In the current study, Max Planck researchers from Marburg and Berlin investigated the complete genome sequence of an RC-I archaeon that appears frequently in the mixed culture MRE50. As a rule, the starting point for analysis of a complete microbial genome is a pure culture - and its corresponding homogeneous component of genetic information. But in the case of RC-I Archaea, no pure culture was available. So all the genetic information of the mixed culture MRE 50 served as the starting point for sequencing the complete RC-I genome. Such heterogeneous genetic information, stemming from various microorganisms in the mixed culture, is called a metagenome. One particular analytical challenge was filtering out the complete, homogeneous genome of a defined RC-I archaeon from the metagenome. The researchers were able to do this using a specific bio-informatics analytical methodology.

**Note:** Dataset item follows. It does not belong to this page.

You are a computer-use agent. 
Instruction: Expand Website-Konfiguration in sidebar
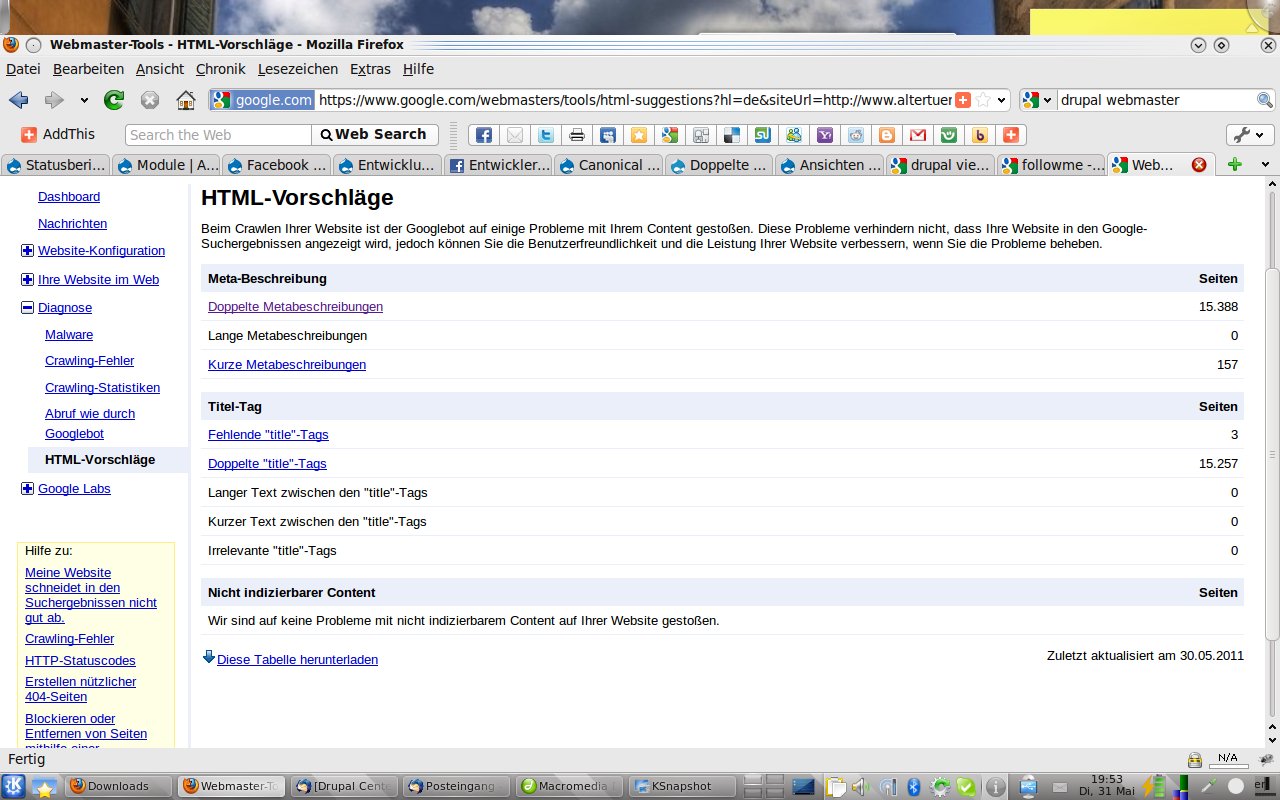[27, 251]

The genome of the RC-I archaeon is made from 3.2 million base pairs, and codes for 3,103 proteins. The proteins can, among other things, be organized according to their methanogenic metabolism - that is, how they create methane simply by reducing carbon dioxide with hydrogen. Enzymes for the analysis of alternative methanogenic nutrients are not encoded by the RC-I genome. The RC-I archaeon can thus be categorised as hydrogenotroph Methanogenic Archaea can only produce methane, and the energy that comes from it, when oxygen is completely absent. The presence of oxygen is normally very hostile to them. However, this is not the case for RC-I Archaea - the RC-I genome codes for enzymatic mechanisms which are unique for methanogenic Archaea and make it possible for them to survive in an oxygenated environment. A whole group of enzymes belongs to this mechanism. These enzymes quickly detoxify highly reactive oxygen species, such as superoxide anion or hydrogen peroxide. These oxygen species are extremely toxic for living cells. When oxygen is present, RC-I Archaea quickly switch to a zymoma fermentative.
Sequencing the RC-I genome offers the groundwork for developing a means of monitoring the activity of RC-I Archaea in their natural environments, using molecular biological methods. It is uncertain, however, how long it will take before we can actually reduce the methane production of RC-I Archaea - and methane emissions from places like rice paddies.